結局その仕事に適合するかどうかは、実際に数週間、数か月働いてみないと100%わかりません。
最も重要なメッセージとして、どうしても譲れないものをはっきりとして、その点では妥協しないことが大切です。なぜならその点を譲歩したところで、最終的にはその譲歩できないところが原因となって離職してしまうことが多いからです。

この記事が仕事への応募や採用プロセスの早い段階で潜在的な適合性を判断できるようになるためにはどうすればよいのか、読者のみなさんにヒントを与えられていたらうれしいです。

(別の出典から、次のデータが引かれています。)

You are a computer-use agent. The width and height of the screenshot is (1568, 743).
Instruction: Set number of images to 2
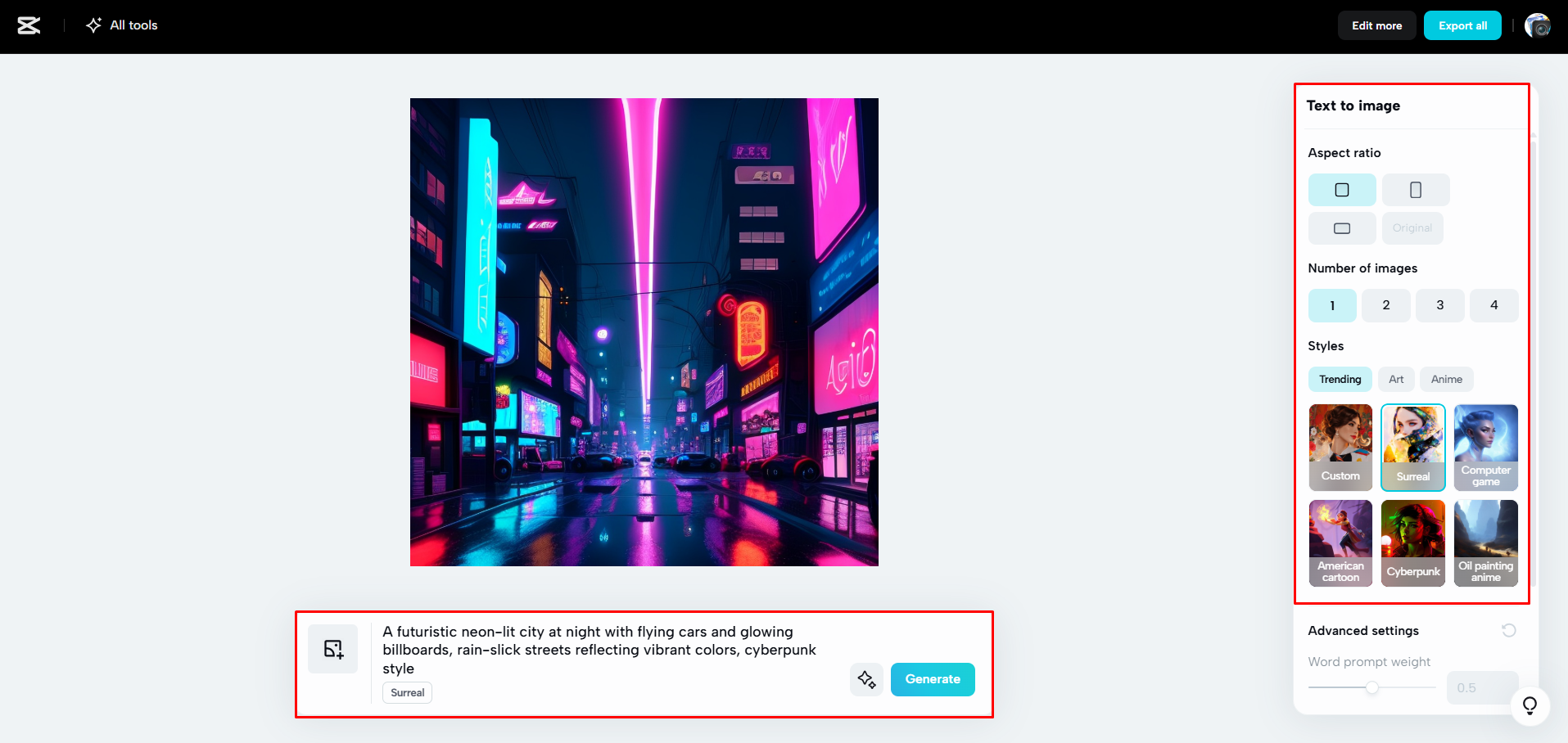click(x=1385, y=304)
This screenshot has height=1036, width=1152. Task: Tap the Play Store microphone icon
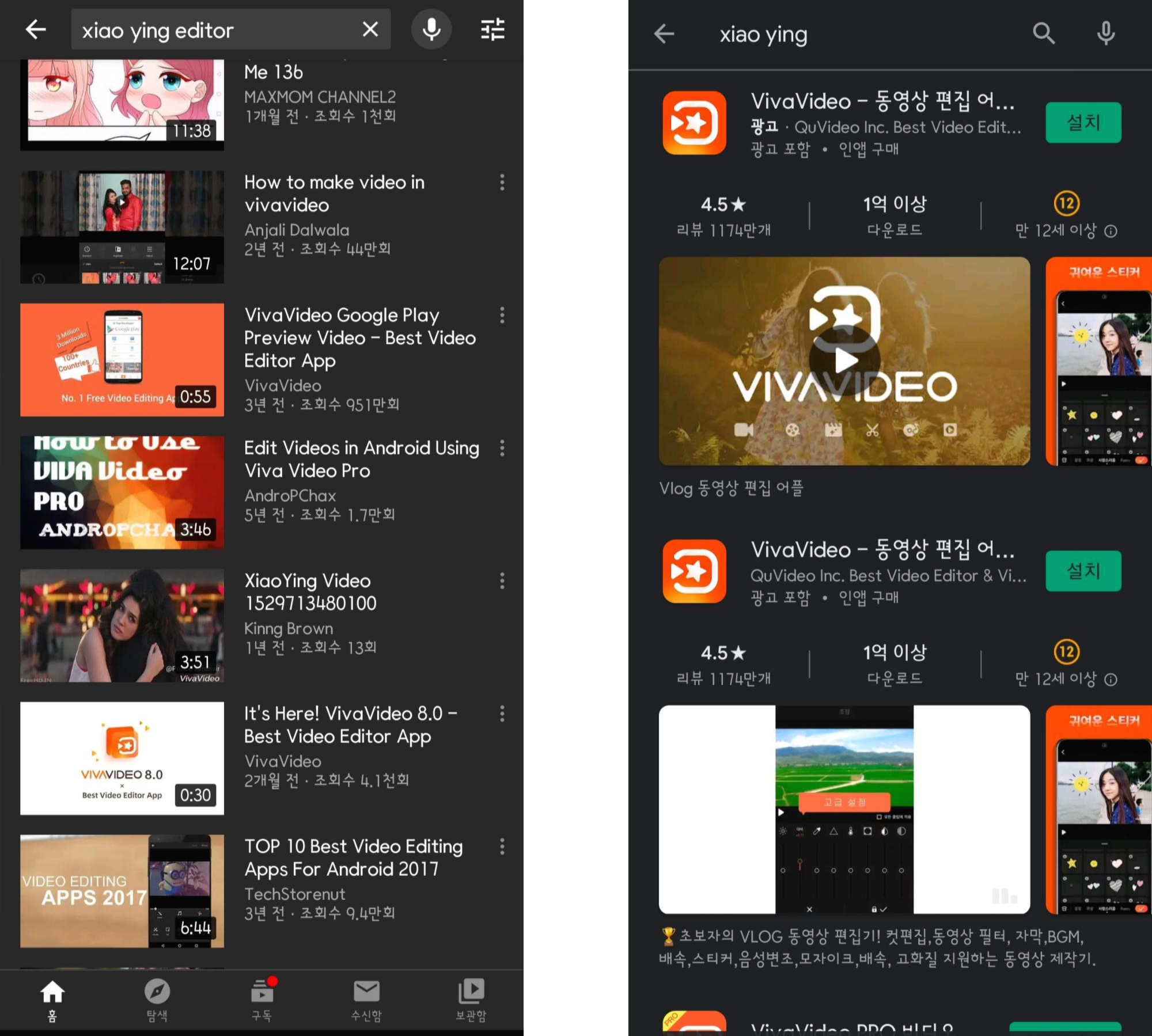1105,34
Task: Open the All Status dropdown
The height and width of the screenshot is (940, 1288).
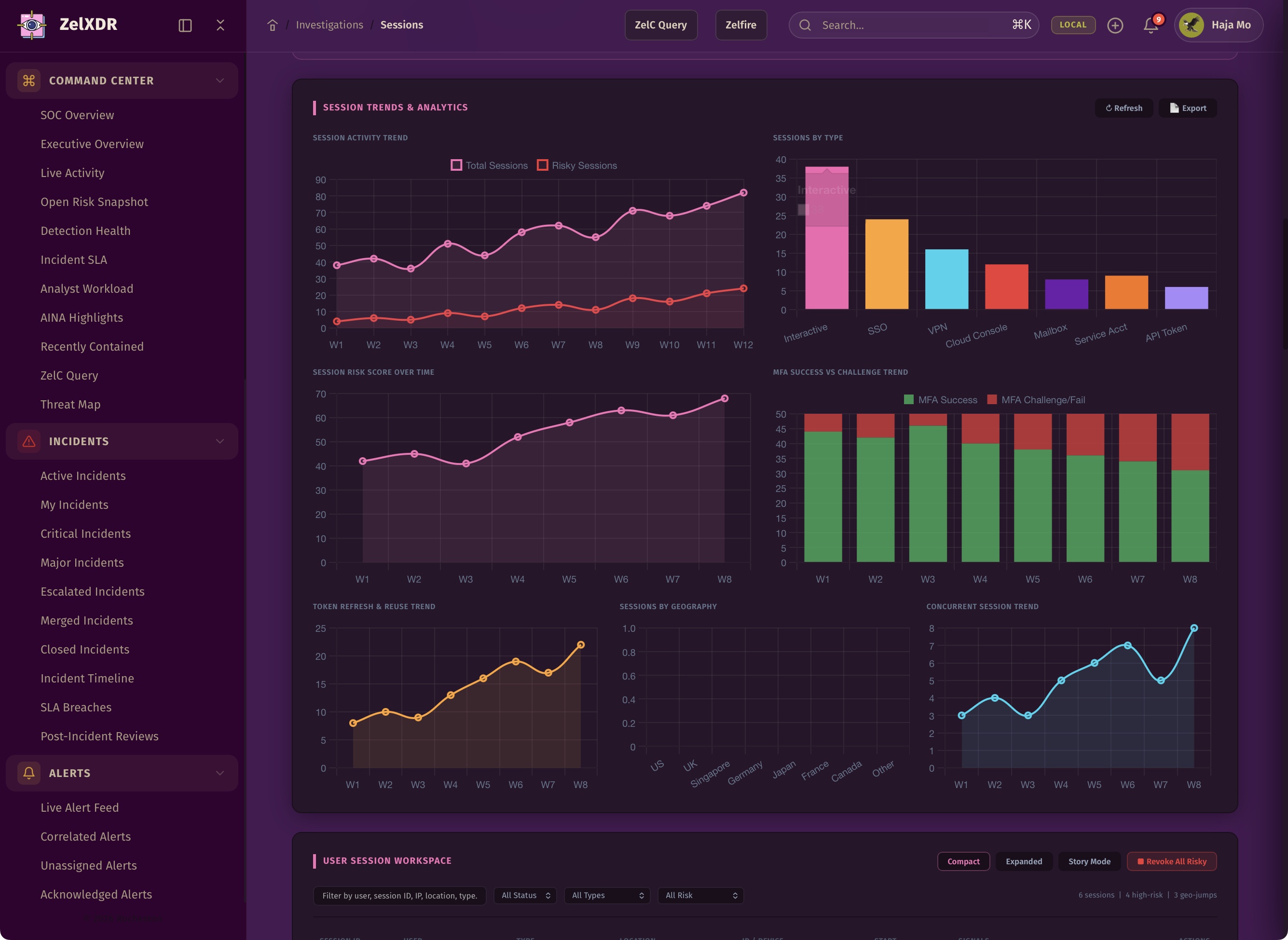Action: click(525, 896)
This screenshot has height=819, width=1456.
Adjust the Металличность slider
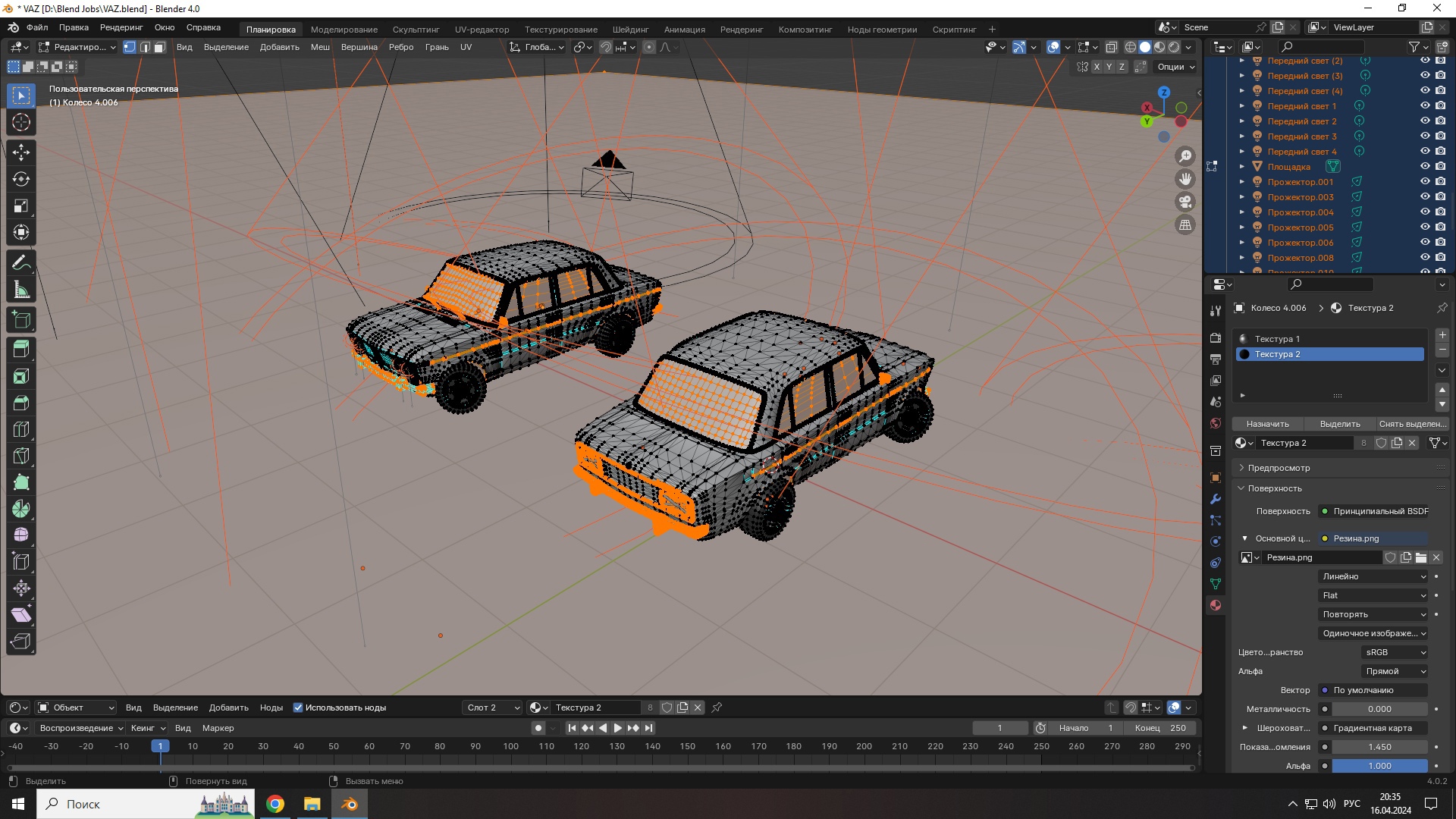coord(1379,709)
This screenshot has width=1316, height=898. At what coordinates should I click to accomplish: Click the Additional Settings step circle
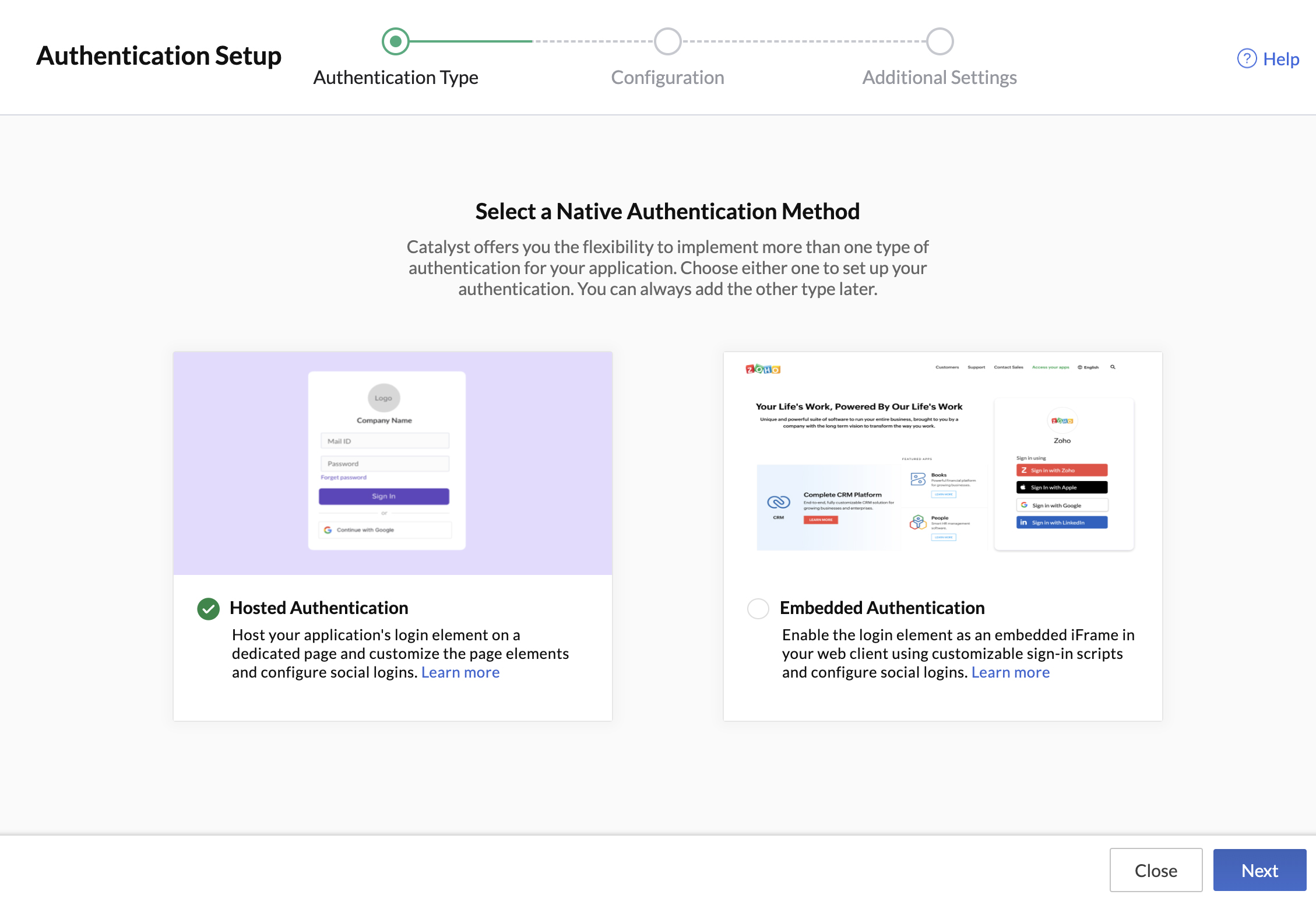[939, 41]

最後にこれまでのまとめとして、自己評価する際に「必要なもの」として聞くべき質問を列挙します。

1.収入は生活必需品をそろえるのに十分か?
・私が毎月支払うべきお金はいくらか?(賃料/住宅ローン、水道代、光熱費、食費、ヘルスケア、交通費など)
・提示された給与は支払うべきお金をカバーするか?
・負債を軽減するために追加でボーナスや給与はあるか?
・給与は業界の標準や似た職業に比べてどうか?

2.その仕事は安定、安全で堅実か?
・その仕事は正社員、契約社員、派遣社員のどれか?
・その組織の評判は?
・その組織には頻繁な従業員の交代が過去にあったか?
・労働環境は安全か?従業員を守るためのプロトコルはあるか?

3.その仕事場は私の価値観と合致するか?
・どの価値観が私にとって大事か?(誠実さ、チームワーク、革新、ワークライフバランス)
・業務外で社会的交流が可能か・(もし業務で妨げられるのであれば、どれくらい幸福度は低下するのか?)
・会社の目標、展望、価値観は私個人の価値観とプロフェッショナリズムに一致するか?
・過去の従業員はどのように会社の文化をとらえているか?

4.その職場で私の仕事は認められ、支持を受け、評価を受けることは可能か?
・その組織にはパフォーマンスを振り返りとフィードバックシステムはあるか?
・師弟制度や同僚サポート制度などはあるか?
・どのようなトレーニングやオンボーディング手続きがあるのか?
・組織はどのようにして仕事を評価するのか?賞などによって認知されうるのか?

5.その役割で成長できるような機会はあるのか?
・その仕事にまつわる明確なキャリアパスや軌道はあるのか?
・その会社の従業員の教育やスキル向上に投資しているのか?
・実際に会社内で成長した社員はいるのか?
・違う職種につくようなプログラムはあるのか?

参考文献

Maslow, A. H. (1943). A theory of human motivation. Psychological Review, 50(4), 370–396. https://doi.org/10.1037/h0054346

Nguyen, T. A. (2020). The Key Elements Impacting Employee Engagement. International Business. 

Soni, B. (2013). Employee Engagement – A Key to Organizational Success in 21st Century. Voice of Research. 5-11.